Выбившаяся из прически черная прядь скользит по его подбородку; завиток на ее конце, этакий вопросительный знак, штрих в манере Модильяни, с одной стороны прелестно обрамляет лицо, и Шон, прикрыв глаза, наконец-то загоняет рак легкого в дальний угол сознания, пусть громадный, но тем не менее всего лишь угол, а значит, можно испытать блаженство этого мгновенного прикосновения женских губ.
— Лео будет здесь к пяти часам, чтобы растопить камин, — возвещает Кэти, отворачиваясь от телефона с улыбкой до ушей, даже не пытается скрыть радости. — Ой, моя начинка!

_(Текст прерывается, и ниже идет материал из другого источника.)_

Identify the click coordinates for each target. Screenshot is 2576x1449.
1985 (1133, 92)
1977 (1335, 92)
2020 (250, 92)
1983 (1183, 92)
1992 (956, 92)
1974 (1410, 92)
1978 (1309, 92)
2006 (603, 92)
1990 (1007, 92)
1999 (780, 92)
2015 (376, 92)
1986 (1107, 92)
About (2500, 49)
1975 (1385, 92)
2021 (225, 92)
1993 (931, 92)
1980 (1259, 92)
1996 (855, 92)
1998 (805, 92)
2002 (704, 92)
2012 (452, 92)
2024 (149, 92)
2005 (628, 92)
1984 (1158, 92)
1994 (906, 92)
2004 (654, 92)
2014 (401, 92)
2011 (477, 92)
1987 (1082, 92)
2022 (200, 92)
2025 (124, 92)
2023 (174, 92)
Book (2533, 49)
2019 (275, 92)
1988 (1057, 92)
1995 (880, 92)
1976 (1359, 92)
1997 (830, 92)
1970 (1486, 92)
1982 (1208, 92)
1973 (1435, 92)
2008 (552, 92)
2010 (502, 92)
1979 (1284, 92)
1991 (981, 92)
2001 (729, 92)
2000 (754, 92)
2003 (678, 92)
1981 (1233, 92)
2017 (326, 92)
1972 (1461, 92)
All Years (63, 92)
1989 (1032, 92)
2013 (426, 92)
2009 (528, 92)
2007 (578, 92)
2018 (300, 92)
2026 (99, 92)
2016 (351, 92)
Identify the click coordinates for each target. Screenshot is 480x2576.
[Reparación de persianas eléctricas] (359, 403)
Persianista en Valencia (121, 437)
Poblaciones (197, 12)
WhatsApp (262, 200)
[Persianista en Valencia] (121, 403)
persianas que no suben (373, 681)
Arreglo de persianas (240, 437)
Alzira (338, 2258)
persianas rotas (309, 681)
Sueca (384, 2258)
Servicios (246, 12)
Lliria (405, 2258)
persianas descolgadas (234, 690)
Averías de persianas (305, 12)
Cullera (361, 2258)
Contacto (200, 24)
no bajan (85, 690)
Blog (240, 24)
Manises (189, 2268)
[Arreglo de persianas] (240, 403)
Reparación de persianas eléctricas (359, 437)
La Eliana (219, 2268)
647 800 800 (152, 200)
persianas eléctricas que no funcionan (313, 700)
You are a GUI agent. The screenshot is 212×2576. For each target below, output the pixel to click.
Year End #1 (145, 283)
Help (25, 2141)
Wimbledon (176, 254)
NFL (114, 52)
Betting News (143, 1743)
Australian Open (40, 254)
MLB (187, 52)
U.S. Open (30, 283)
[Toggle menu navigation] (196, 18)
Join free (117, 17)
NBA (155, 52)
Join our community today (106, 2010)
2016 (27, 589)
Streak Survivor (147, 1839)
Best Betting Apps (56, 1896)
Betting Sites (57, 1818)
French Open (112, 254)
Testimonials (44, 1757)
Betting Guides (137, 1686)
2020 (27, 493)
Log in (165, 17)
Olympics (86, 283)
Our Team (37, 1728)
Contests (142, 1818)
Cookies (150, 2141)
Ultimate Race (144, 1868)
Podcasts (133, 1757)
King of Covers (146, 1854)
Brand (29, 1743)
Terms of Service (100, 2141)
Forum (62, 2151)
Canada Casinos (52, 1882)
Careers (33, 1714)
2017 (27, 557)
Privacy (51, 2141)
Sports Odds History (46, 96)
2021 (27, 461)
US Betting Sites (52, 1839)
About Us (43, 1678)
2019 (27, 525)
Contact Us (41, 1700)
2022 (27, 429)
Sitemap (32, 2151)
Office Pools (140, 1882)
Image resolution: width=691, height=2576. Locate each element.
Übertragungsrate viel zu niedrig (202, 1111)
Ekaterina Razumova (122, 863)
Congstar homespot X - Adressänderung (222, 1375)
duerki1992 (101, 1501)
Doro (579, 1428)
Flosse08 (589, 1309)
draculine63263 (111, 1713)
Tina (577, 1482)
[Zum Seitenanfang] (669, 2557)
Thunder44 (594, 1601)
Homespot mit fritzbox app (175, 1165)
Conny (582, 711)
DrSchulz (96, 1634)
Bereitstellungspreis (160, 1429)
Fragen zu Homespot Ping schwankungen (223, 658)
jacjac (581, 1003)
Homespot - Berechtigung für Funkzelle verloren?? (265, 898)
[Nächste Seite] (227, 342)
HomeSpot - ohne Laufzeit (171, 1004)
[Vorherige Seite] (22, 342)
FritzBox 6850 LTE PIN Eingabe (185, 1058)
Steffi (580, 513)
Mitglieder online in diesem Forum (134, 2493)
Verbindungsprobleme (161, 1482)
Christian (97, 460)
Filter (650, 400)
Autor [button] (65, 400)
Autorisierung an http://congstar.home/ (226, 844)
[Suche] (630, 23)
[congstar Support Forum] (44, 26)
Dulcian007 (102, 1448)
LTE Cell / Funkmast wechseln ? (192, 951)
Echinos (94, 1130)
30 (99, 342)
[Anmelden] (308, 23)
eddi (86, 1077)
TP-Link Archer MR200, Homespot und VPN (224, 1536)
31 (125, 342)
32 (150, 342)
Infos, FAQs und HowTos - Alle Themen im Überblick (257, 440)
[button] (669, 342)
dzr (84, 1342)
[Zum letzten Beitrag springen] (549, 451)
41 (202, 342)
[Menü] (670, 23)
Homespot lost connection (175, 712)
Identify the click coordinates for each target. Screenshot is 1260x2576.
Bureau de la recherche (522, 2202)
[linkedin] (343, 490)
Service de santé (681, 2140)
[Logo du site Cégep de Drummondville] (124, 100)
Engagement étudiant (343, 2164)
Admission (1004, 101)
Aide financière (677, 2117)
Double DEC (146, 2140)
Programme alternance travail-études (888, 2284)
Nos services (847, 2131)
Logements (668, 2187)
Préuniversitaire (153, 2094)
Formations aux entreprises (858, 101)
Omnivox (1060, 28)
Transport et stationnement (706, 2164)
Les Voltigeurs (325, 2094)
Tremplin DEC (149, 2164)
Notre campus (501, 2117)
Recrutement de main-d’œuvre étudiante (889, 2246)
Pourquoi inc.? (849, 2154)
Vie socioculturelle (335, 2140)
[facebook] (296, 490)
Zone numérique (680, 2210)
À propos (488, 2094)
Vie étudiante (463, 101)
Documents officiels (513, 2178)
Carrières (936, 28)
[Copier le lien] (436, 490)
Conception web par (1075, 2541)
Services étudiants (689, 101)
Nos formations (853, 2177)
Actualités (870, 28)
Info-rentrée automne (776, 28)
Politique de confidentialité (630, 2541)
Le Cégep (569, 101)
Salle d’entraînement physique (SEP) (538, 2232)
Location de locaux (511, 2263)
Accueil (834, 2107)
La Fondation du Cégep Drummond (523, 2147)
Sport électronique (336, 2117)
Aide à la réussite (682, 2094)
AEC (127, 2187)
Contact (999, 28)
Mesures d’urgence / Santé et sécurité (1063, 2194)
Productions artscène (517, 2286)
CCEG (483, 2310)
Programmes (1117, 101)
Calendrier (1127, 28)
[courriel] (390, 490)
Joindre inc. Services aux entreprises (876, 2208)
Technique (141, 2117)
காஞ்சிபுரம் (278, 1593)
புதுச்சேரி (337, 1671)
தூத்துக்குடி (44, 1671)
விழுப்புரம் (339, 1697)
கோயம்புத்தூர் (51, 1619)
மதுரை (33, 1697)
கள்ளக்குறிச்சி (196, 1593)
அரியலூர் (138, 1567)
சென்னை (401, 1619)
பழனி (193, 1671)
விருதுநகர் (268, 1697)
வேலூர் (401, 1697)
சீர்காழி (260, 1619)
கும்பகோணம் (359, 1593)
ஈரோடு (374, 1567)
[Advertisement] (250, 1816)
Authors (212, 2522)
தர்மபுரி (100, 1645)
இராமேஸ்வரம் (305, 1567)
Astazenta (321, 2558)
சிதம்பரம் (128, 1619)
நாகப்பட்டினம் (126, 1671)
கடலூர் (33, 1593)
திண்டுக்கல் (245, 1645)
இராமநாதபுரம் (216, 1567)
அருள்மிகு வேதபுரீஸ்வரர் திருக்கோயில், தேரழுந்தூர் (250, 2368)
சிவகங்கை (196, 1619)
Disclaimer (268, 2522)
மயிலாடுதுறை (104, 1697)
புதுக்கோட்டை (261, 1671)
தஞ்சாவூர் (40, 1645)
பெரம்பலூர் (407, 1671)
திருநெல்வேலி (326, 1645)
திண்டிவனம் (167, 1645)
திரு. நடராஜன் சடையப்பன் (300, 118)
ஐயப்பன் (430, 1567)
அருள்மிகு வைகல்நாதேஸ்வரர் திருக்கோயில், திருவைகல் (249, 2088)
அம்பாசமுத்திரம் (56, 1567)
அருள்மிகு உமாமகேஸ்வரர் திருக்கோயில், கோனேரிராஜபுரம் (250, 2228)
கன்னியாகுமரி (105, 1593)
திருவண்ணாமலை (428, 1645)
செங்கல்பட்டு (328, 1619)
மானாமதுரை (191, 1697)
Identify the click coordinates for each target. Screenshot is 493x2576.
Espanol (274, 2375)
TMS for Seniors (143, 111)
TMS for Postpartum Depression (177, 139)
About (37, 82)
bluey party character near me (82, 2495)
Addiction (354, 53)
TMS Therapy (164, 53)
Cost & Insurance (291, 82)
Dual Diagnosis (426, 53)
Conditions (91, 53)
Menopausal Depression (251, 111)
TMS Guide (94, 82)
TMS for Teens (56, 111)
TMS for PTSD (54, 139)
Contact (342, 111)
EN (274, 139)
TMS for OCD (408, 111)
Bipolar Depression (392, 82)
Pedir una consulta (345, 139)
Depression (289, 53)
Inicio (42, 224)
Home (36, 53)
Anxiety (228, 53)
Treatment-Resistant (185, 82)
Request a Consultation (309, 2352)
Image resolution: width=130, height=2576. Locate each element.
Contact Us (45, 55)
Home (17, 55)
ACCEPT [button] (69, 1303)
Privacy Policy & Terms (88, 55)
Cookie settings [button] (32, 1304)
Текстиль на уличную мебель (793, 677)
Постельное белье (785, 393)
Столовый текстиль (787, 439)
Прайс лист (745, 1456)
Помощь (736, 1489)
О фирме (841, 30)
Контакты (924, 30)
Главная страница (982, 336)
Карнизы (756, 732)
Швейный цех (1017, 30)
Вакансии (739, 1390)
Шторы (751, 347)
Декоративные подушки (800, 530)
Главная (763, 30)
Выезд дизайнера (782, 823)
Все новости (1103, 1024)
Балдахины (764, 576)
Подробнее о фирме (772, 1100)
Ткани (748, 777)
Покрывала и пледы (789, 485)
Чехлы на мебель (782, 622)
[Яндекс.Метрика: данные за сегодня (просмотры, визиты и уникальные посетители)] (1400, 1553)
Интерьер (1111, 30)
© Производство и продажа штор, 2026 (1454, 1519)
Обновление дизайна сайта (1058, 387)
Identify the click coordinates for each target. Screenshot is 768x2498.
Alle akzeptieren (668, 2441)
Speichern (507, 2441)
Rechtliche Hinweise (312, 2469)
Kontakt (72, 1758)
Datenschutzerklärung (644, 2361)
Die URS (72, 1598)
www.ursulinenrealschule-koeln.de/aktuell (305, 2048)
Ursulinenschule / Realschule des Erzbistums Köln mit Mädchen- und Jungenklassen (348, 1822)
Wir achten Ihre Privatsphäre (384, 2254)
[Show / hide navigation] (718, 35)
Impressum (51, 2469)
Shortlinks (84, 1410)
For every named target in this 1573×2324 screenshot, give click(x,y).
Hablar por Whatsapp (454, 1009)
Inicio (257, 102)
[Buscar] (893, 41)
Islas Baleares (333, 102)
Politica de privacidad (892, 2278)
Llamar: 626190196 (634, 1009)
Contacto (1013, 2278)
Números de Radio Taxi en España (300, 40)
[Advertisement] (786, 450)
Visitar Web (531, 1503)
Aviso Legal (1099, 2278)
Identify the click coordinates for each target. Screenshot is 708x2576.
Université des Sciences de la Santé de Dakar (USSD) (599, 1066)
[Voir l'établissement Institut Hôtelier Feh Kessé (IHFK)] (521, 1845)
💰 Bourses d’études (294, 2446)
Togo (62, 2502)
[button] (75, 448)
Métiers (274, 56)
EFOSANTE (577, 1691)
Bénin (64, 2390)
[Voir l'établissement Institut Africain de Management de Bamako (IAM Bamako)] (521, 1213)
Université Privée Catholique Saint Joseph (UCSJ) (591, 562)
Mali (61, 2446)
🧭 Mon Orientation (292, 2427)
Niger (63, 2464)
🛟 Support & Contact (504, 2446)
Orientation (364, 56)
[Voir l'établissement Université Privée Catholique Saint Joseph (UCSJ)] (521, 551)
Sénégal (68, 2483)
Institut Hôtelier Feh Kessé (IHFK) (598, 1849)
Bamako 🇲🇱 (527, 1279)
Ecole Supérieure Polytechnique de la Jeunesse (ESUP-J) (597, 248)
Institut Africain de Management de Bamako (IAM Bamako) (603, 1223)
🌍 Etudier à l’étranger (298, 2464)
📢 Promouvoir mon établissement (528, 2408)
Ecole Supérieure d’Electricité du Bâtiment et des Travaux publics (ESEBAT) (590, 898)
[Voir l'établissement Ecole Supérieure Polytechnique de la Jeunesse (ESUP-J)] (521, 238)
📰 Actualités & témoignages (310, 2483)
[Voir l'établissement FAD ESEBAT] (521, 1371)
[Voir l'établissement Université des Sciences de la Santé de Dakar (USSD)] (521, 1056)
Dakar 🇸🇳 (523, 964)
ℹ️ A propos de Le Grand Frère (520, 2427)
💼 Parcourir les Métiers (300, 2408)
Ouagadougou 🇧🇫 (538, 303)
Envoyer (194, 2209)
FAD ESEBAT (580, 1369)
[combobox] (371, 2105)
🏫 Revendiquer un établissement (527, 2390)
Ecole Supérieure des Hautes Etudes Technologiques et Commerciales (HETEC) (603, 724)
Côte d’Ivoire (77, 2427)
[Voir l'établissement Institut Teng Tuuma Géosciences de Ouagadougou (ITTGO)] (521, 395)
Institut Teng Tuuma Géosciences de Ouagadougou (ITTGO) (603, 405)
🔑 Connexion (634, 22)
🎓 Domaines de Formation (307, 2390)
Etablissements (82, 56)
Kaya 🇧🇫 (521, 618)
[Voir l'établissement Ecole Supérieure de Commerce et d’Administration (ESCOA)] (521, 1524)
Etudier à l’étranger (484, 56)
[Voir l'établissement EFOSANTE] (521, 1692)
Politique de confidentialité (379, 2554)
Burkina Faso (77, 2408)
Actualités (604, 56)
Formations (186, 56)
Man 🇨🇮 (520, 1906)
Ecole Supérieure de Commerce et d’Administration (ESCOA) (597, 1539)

Размашистым шагом пересекает кухню и, вооружась деревянной ложкой, принимается взбалтывать приправу. Тут как с гончарной глиной: нужная консистенция одна, единственно возможная. Слишком густо или слишком жидко — все, ни тебе горшка, ни пирога. Да и вращать надо как то, так и другое. (О, что за покой вселяют ей в душу эти вращательные движения рук, формующих серую скользкую массу. Серая масса, да, словно это ее собственный мозг, будто она разглаживает и вот так, пальцами, лепит свои мысли, старается сделать их круглыми, правильными, симметричными, между тем как ее правая нога бдительно поддерживает равномерную скорость вращения гончарного круга, а сама она, собранная, отрешенная, наклоняется вперед, самозабвенно вглядываясь в серую сырую глину, что поднимается, пенясь под ее пальцами, увлажняя ладони в точности так, как надо, чтобы масса оставалась податливой, такие вещи определяешь инстинктивно, тут нет надобности думать, руки сами все знают.)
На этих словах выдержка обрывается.